练习题目:
根据页面文本,transform_checkpoints 接口目前仅在哪些版本的 MindSpore 中受支持?

页面文本:

1.从huggingface下载英文预训练权重(权重来源于MetaLLama2):
注:Llama 2的所有权重都需要向Meta提交申请,如有需要,请开发者自行申请。
下载完成后,运行如下转换脚本,将huggingface的权重转换为完整的ckpt权重。
python mindformers/models/llama/convert_weight.py \
--torch_ckpt_dir TORCH_CKPT_DIR \
--mindspore_ckpt_path {path}/MS_CKPT_NAME
# 参数说明
torch_ckpt_dir: huggingface权重保存目录路径
mindspore_ckpt_path: 权重保存文件名,可以指定自定义保存路径
- 获取MindFormers提供的已转换权重 可通过from_pretrained接口下载,也可直接从下面的链接获取
分布式训练/微调后所得到的权重文件为根据策略切分后的权重,需要手动将切分权重合一,以用于评估和推理。
涉及到ckpt的单卡,多卡转换,详细教程请参考特性文档模型[权重切分与合并](
- step 1. 获取模型切分策略文件:
在执行微调脚本时,模型完成编译后,将会在output/strategy
路径下生成各卡的切分策略文件,用于权重合并。
- step 2. 运行
mindformers/tools/transform_ckpt.py
脚本进行多卡权重合并:
python transform_ckpt.py \
--src_ckpt_strategy {path}/output/strategy/ \
--src_ckpt_dir {path}/output/checkpoint/ \
--dst_ckpt_dir {path}/target_checkpoint/ \
--prefix llama2_7b
# 参数说明
src_ckpt_strategy: 步骤1中的切分策略文件路径
src_ckpt_dir: 原切分权重文件夹
dst_ckpt_dir: 目标路径
prefix: ckpt文件前缀名
注:
transform_checkpoints
接口当前仅mindspore 2.0以上版本支持,如当前硬件环境只支持2.0以下版本,可以新建conda环境安装mindspore 2.0的cpu版本以执行该脚本
可以使用AutoClass接口,通过模型名称获取相应的model/preprocess/tokenizer等实例,并自动下载并加载权重
from_pretrained()
接口会自动从云上下载预训练的模型,存储路径:mindformers/checkpoint_download/llama2
import mindspore
from mindformers import AutoConfig, AutoModel, AutoTokenizer
# 指定图模式,指定使用训练卡id
mindspore.set_context(mode=0, device_id=0)
tokenizer = AutoTokenizer.from_pretrained('llama2_7b')
# model的实例化有以下两种方式,选择其中一种进行实例化即可
# 1. 直接根据默认配置实例化
model = AutoModel.from_pretrained('llama2_7b')
# 2. 自定义修改配置后实例化
config = AutoConfig.from_pretrained('llama2_7b')

条目列表:
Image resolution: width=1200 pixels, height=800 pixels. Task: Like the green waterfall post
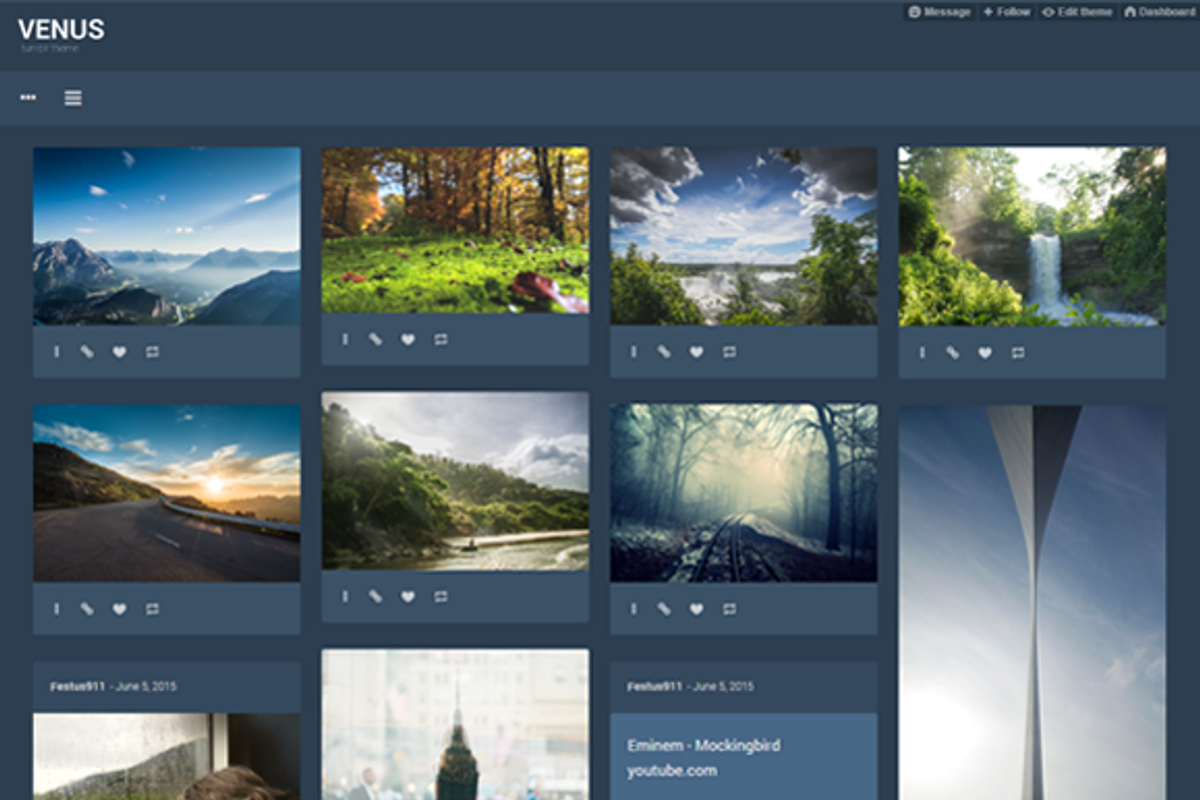[985, 352]
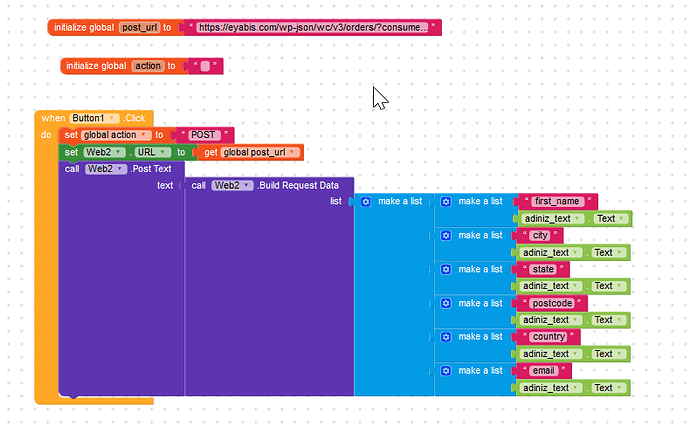Viewport: 690px width, 433px height.
Task: Click the gear icon on the email list block
Action: point(446,371)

参考答案:
仅 MindSpore 2.0 以上版本支持。